In 2011 I bought the original LEGO set # 10220, I think it’s a detailed and well designed set. Furthermore I like vintage vehicles and especially the Samba. I hadn’t bought original LEGO sets for many years and it was a pleasure to have a new LEGO box in my hands. Personally I prefer “working vehicles” and I wasn’t satisfied with the camper version. I waited to build it until I had the idea to build a canvas pick-up for “road service”. I think the pick-up looks real thanks to the ropes I used for the canvas. The T1 has two side doors below the load compartment; two shovels for road emergencies are mounted on the doors.  Two spare wheels, a fuel tank and a wooden box with various tools are positioned on the rack. The plate is an Italian one and the numbers are the original ones of a real T1, (I love the old Italian plate style). Two HELLA supplemental lights are fitted on the front bumper. I built the T1 in January 2014.

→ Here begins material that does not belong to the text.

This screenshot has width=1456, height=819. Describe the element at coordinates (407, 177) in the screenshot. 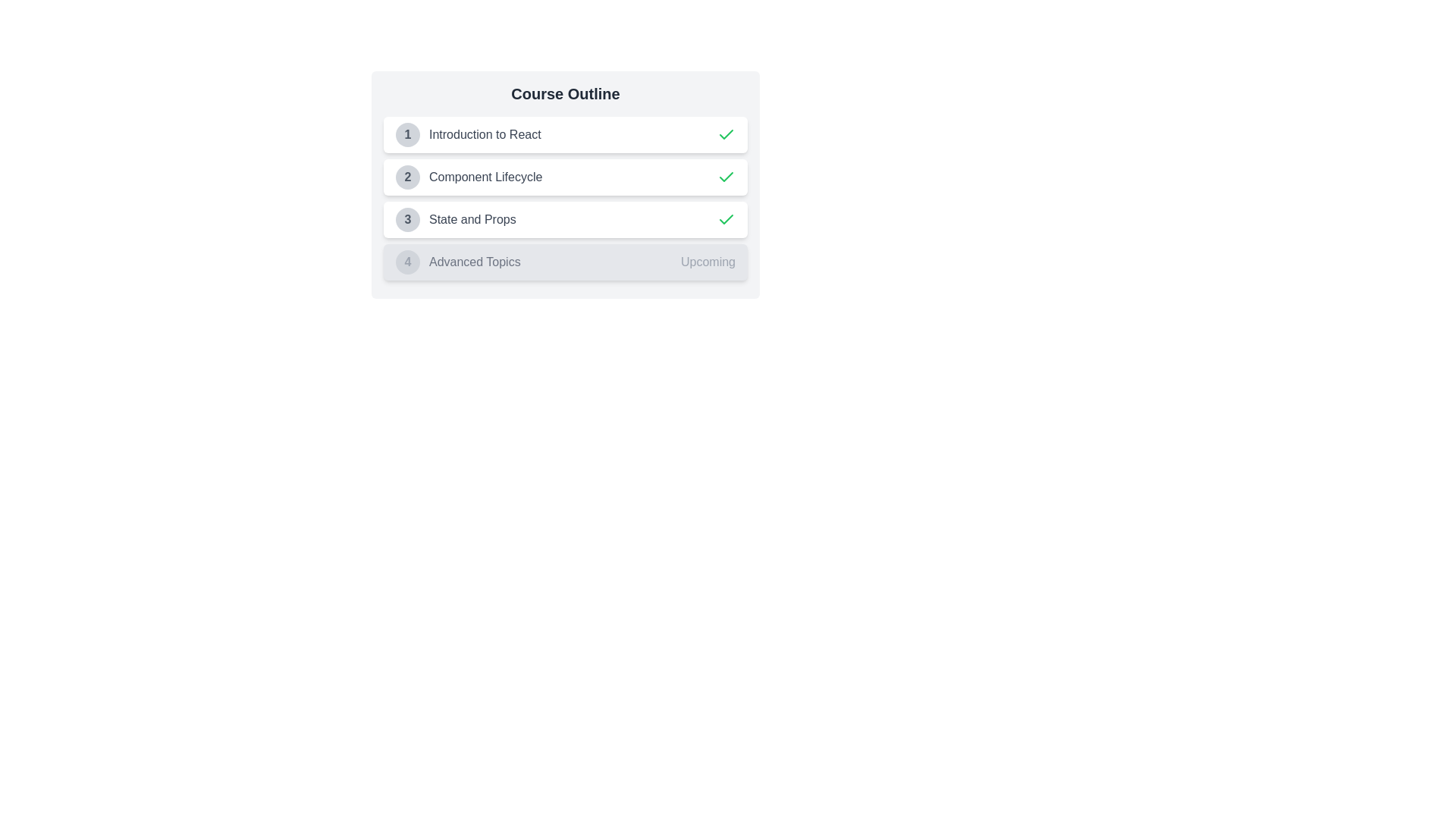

3. Volkswagen T2  surfer pick-up.

After having built the T1 I decided to design and create the model that replaced it, the iconic VW T2, introduced in late 1967 and built in Germany until 1979. The T2 is also called Bay or Bay Window. I personally prefer the T2 than the T1, in my opinion the front is more appealing. My T2 is a classic single-cab pick-up in blue. The pick-up configuration was very widespread in the seventies, both in Europe and in the USA. The T2 has surely been the most loved van/pick-up by the surfers of the world. So I placed two surfboards on the load compartment and close to it I put a classic LEGO palm tree from the pirates series. My T2 has two side doors below the load compartment, which is made of wood. Two S.E.V. Marchal supplemental lights are fitted on the front bumper. These were very common in the seventies. The rear hood can be opened and you can see the classic air-cooled boxer engine. In a little toy store I found for a few Euros a tin model of VW T2 (I love old toys and tin cars/trucks); it’s identical to the one I built in LEGO and so I bought it right away and I took pictures of the two pick-up side by side. I built the T2 in may 2014.

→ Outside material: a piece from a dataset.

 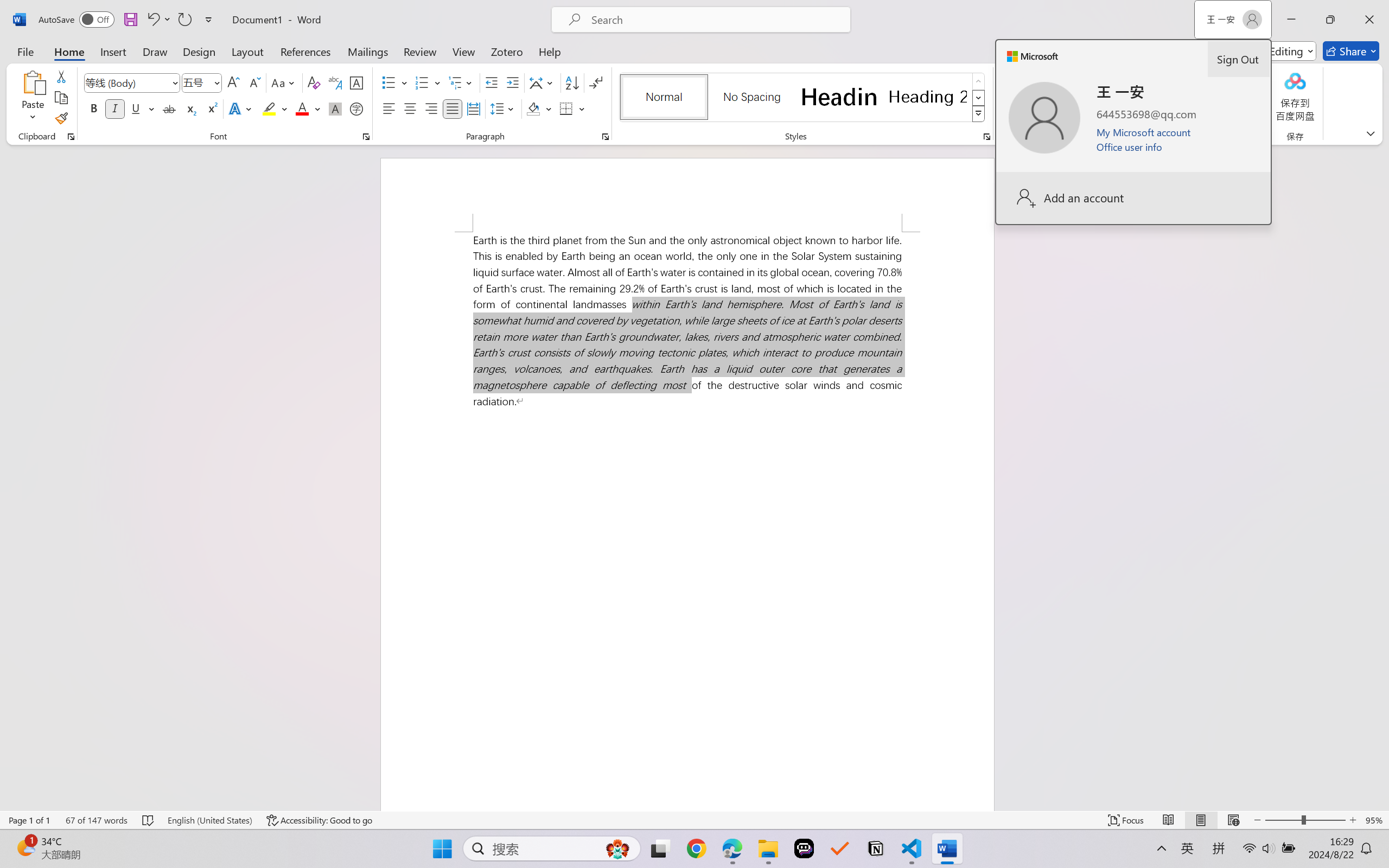 What do you see at coordinates (927, 97) in the screenshot?
I see `'Heading 2'` at bounding box center [927, 97].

4. VW T1 Snowcat Adventuremobile

Here I am with another Bulli. This time it’s something really special.  VW vans has been a favourite of surfers, tradesmen, hippies, couriers, families and more. It has also been popular with customizers. However, few T1s have been altered quite as radically as the white one above. Here’s the story:

An Austrian engineer recently retrofitted a 1966 VW Bus Bulli T1 with late-’60s Bombardier caterpillar tracks and a DJ sound system capable of causing an avalanche… And I rebuilt it in LEGO bricks. The front doors are welded shut – cabin access is now through the sliding rear door on the passenger side – and the stock wheel wells have been filled in. They aren’t necessary anymore because the Adventuremobile isn’t riding on wheels anymore; instead, the Bulli body has been placed on the chassis of a 1960 Bombardier B01 Spurgrat snowcat. A vintage Ford of Germany Taunus V4 sends power to the left and right tracks via a transmission system that allows the van to move forward, backward, and spin on its own axis. The little machine can reach up to 30 mph (50 km/h) in the snow and when parked a DJ booth pops out of the freakin’ roof! Fresh mixes are bumped toward the crowd by way of a 1,000 watt subwoofer, 2 × 300 watt speakers, a five-channel Behringer mixer and a pair of Technic turntables. Not exactly the stuff beginners would use. Let the party begin! To build the LEGO model I started with the official LEGO set 10220, modifying it in many parts. The caterpillar tracks are made of old technic link tread; at the beginning I used black wheels for the caterpillar tracks but they were too dark and it was very difficult to distinguish them. So I changed them to light grey ones. The side doors and the rear window can be opened. Inside there’s a light grey Ford Taunus V4 engine.  I built an alpine background with snow and a snowy tree. It has been hard to take photos of the models because the white bricks I used weren’t all new and some of them were yellowed. Also the black isn’t an easy colour to shoot!  I built the Adventuremobile in October 2014.